### EXERCISE PROMPT
Quote the material word for word, beginning at the line that contains "Given: Uncheck kinect2_rgb_optical_frame" and stopping after the line that contains "coord(747,418)".

— START DATA LISTING —

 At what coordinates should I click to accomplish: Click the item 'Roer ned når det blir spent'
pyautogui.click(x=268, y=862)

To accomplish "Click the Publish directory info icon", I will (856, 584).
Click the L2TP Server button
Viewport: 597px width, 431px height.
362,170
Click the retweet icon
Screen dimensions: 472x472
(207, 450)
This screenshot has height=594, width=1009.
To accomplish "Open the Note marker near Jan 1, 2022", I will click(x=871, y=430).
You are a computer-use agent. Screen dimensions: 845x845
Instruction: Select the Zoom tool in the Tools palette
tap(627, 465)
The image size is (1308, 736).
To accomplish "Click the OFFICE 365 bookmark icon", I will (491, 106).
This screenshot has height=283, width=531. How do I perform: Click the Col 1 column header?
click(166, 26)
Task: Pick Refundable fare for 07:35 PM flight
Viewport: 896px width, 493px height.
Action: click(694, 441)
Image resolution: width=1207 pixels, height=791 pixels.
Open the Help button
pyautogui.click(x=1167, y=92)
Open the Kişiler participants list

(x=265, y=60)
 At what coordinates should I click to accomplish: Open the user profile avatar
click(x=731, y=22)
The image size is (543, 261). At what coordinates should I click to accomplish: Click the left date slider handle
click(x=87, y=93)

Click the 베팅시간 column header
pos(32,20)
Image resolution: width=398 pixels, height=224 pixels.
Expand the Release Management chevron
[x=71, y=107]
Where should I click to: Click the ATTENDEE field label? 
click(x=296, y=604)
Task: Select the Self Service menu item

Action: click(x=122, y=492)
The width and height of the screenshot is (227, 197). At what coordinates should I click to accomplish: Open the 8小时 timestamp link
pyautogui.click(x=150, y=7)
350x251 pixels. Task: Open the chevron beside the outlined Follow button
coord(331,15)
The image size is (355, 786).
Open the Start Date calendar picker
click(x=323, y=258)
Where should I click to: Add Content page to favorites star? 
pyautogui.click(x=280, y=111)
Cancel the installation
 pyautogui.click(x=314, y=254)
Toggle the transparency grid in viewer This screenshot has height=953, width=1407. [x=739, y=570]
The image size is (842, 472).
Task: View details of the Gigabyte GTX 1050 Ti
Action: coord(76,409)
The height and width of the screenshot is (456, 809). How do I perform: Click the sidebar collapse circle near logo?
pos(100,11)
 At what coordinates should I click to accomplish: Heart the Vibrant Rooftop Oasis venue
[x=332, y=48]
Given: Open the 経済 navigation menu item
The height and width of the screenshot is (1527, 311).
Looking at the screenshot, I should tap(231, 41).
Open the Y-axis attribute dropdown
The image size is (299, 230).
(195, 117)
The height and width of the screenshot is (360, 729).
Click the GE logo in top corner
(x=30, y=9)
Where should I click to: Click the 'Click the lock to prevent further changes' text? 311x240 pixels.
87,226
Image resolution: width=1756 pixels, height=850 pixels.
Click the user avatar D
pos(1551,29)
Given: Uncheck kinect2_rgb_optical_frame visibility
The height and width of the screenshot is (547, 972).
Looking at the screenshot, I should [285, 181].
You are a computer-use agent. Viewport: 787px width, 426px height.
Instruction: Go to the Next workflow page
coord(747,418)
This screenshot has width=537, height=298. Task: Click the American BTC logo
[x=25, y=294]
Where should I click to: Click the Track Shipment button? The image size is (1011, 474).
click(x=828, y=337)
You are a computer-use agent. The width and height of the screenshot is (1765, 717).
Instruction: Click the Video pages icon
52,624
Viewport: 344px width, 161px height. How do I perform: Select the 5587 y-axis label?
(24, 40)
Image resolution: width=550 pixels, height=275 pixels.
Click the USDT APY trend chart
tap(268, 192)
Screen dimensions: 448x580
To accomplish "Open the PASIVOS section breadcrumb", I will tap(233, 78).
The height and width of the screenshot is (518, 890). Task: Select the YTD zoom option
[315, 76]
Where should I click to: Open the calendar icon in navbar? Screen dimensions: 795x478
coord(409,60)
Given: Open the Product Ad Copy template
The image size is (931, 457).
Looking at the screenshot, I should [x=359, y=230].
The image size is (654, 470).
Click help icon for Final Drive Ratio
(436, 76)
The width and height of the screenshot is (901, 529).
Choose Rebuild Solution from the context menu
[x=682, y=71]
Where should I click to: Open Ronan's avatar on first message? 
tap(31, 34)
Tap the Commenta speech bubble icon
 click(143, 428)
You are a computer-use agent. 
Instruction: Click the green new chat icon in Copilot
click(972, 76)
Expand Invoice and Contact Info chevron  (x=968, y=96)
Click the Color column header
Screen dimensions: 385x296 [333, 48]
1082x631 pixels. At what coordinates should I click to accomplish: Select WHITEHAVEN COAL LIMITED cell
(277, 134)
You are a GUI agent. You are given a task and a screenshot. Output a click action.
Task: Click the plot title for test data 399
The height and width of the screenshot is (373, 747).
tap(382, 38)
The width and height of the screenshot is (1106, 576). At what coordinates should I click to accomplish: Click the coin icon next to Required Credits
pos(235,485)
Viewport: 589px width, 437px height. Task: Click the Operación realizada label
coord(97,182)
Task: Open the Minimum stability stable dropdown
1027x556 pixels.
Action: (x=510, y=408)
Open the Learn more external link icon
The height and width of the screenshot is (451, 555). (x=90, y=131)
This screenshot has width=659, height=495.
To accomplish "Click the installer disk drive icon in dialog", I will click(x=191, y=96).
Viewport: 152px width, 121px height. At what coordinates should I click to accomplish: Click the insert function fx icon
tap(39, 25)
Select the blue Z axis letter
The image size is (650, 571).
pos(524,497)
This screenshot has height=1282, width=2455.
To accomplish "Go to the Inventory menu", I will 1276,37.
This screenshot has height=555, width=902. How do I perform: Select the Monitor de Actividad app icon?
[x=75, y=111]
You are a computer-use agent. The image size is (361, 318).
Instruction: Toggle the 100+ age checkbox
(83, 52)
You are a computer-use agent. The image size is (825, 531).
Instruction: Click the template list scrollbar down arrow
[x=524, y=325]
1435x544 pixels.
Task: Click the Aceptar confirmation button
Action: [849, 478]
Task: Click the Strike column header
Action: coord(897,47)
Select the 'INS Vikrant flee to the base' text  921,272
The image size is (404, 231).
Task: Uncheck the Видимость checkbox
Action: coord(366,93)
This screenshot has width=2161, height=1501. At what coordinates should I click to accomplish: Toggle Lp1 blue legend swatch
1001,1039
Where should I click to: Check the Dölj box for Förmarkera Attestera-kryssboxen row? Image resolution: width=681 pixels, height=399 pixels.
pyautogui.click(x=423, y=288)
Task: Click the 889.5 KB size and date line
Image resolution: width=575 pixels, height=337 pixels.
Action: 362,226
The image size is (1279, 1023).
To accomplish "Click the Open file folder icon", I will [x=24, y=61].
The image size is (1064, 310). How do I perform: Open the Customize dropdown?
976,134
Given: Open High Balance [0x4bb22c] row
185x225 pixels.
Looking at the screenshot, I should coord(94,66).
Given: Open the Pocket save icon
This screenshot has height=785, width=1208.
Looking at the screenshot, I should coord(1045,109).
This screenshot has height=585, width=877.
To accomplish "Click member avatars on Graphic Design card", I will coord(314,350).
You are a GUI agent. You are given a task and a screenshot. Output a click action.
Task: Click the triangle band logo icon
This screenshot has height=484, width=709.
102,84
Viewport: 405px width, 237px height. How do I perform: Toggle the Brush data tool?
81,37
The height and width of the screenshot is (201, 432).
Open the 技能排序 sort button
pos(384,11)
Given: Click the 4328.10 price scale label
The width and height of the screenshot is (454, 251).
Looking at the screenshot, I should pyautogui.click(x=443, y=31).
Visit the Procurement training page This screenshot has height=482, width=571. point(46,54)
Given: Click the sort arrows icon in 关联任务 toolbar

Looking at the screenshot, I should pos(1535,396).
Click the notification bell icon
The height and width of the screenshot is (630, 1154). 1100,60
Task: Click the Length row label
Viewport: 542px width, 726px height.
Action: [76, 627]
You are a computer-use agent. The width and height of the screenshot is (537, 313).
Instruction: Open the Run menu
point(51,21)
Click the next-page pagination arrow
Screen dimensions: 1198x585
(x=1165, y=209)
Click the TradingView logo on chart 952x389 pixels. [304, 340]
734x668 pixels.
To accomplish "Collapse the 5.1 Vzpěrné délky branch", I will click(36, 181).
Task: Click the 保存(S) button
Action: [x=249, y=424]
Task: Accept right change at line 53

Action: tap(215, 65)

— END DATA LISTING —

### FINISHED EXERCISE
Given: Uncheck kinect2_rgb_optical_frame visibility
The height and width of the screenshot is (547, 972).
Looking at the screenshot, I should [285, 181].
You are a computer-use agent. Viewport: 787px width, 426px height.
Instruction: Go to the Next workflow page
coord(747,418)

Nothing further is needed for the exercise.